Melissa G. 26 from VA: My decision to homeschool my children will be based on their personalities. If I have a child(ren) with a similar academic personality to myself, I will probably choose to homeschool. If I have a child(ren) with a more social personality, I may choose to send him/her to the local Catholic school.

Beka R. 25 from KSI plan to homeschool my children if I choose to stay home when they are born. If I choose to continue working, I will probably enroll them in a private Christian school. I really want to homeschool because I think that schools have gone so far from the inter-grade learning, where younger students learn faster and pick up more by being there when the older students are being taught, and because of the safety issues within public schools. My best friend teaches 3rd grade and the lock-downs and inter-student violence is really concerning. However I’m not sure whether I’ll always work, or whether I’ll stay home and homeschool, or whether I’ll do some combination thereof. Right now, I plan on working and enrolling my kids in private Christian school. But who knows, things could change. 

Corinna R. 35 from VA: My oldest is 4 and I’m not sure if we will homeschool her or not. I think it will depend on how we like our options. I don’t think that private school is worth the money and I see so many advantages to homeschooling. You can really make it whatever you like. Although I cringe when I see families not requiring good obedience of their children. Then I wonder if the public school would be healthier for the children. They would at least learn some boundaries. 

Anthony T. 27 from VA: We haven’t decided yet. I think it’s a good possibility though. The reason why I would want to is because I just value our role as parents to be the ones raising our kids and teaching them things… not just academics, but teaching them how to glorify God. Regardless of which type of school you put your kid in, you’re relegating that role to someone else. It may be that the person you relegate that role to is a great person and can do those same things, but part of me just thinks that the ideal scenario is for parents to do that. I don’t know though. I think academically, my wife and I could provide a better academic environment than our kids could get in a school. I think spiritually, it would be ideal for us to teach them. I don’t know though.

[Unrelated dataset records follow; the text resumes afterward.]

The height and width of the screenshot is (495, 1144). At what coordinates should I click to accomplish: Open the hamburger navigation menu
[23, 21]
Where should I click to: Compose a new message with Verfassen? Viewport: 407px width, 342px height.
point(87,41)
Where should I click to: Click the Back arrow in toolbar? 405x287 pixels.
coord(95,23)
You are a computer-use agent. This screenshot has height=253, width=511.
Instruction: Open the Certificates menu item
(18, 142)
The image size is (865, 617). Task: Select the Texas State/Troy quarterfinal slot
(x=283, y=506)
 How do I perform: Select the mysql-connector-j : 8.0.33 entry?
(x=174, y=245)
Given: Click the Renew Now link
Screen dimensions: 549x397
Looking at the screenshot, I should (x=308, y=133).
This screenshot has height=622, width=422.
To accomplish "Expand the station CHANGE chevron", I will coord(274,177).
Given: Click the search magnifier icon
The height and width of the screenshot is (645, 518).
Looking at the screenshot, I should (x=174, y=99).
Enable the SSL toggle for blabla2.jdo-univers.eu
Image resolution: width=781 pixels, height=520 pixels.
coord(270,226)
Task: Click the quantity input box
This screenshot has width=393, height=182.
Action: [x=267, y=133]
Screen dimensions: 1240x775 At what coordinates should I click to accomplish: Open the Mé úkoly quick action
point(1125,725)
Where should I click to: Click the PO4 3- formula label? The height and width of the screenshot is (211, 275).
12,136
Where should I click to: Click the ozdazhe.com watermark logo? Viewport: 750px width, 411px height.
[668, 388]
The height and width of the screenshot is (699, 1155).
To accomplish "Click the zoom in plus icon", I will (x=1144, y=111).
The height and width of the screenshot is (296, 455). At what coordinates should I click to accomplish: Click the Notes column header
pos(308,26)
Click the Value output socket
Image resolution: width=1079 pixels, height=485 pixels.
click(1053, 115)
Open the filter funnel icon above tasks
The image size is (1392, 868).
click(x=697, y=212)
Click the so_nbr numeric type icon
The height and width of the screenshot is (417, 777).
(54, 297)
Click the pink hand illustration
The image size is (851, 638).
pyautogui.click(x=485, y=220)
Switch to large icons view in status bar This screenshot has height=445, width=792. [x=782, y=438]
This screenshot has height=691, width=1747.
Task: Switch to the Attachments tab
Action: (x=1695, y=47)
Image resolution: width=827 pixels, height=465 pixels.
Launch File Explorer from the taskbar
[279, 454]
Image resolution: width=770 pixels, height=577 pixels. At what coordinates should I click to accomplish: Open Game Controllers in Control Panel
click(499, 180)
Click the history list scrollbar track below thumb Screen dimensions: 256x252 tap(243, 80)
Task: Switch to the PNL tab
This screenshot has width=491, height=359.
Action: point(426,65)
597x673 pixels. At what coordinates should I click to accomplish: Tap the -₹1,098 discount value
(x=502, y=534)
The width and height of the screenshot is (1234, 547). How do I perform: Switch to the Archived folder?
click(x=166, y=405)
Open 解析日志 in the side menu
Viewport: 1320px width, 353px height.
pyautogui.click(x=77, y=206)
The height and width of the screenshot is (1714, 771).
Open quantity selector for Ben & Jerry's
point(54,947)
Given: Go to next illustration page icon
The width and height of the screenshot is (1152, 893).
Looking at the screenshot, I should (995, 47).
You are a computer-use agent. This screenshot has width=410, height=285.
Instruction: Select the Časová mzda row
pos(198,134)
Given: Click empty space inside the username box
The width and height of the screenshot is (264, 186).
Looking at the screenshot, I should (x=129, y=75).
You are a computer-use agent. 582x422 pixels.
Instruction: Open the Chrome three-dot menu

The responders who said “YES! They want to/plan to/are homeschooling” was the largest group. However, the numbers need a little pinch of salt, I believe.

44% or 20 responders said “Yes, They want to/plan to/are homeschooling” 

  • Only 3 families (6%) are currently homeschooling
  • 7 people who said “Yes” currently have children.
  • 13 responders had no children.

I believe the “pinch of salt” is needed because while people said they want to homeschool or even plan to homeschool, I think parents’ opinions often do change when they actually have children (either for or against). (Just my little 2 cents.)

Here is what the families who currently homeschool had to say:

Jenna C. 28 from KY: Yes, because I can’t imagine sending them off for 8 hours a day without my supervision and guidance. I feel a tremendous responsibility to shepherd them and lead them up in the truth of the gospel, and also to prepare them to be adults who can thrive in this world. I feel that that is best done, right now, by me being with them as much as possible. I also know my kids better than anyone, and I know how they learn the best and what they are struggling with. it makes sense to me to be the one to teach them. We may reconsider this decision in the future, but right now, this is what we feel is the best choice for our family and our children.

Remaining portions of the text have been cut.